Stored items
((

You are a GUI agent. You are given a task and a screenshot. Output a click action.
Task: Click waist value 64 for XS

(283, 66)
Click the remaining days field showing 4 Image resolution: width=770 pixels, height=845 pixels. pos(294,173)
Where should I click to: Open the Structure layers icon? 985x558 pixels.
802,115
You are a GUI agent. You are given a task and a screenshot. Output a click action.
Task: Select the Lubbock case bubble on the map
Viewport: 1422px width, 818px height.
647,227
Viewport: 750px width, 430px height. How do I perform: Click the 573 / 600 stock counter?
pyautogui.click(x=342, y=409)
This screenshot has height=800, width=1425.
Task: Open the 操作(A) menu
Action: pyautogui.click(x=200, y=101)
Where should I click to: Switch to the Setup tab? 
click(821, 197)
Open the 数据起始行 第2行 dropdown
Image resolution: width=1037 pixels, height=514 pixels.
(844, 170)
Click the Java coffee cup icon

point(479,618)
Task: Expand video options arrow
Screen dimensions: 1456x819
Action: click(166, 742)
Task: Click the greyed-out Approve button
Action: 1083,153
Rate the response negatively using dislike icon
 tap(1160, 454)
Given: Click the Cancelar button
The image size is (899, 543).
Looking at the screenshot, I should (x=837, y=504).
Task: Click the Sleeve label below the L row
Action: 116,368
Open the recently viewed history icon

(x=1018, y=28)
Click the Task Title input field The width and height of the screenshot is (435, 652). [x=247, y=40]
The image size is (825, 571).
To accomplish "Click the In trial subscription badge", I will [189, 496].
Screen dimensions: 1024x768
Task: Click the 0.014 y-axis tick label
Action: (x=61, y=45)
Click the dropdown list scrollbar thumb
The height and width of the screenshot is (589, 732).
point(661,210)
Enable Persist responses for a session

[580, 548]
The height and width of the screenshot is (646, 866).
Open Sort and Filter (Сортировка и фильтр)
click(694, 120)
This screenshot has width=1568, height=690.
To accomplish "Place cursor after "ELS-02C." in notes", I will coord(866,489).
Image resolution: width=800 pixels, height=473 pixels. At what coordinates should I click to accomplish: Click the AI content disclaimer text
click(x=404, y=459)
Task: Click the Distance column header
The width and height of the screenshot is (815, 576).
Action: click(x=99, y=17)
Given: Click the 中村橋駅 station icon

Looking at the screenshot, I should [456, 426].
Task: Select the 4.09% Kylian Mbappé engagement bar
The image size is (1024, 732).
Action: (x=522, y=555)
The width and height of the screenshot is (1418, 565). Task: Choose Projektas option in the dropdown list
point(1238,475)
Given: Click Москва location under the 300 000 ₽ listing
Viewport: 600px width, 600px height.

))

* _Exercise prompt_: Look through the data above and return exactly the lines from the one that contains "Viewport: 750px width, 430px" to the one that contains "Task: Expand video options arrow", inclusive, with nothing else.

* _Response to the exercise_:
Viewport: 750px width, 430px height. How do I perform: Click the 573 / 600 stock counter?
pyautogui.click(x=342, y=409)
This screenshot has height=800, width=1425.
Task: Open the 操作(A) menu
Action: pyautogui.click(x=200, y=101)
Where should I click to: Switch to the Setup tab? 
click(821, 197)
Open the 数据起始行 第2行 dropdown
Image resolution: width=1037 pixels, height=514 pixels.
(844, 170)
Click the Java coffee cup icon

point(479,618)
Task: Expand video options arrow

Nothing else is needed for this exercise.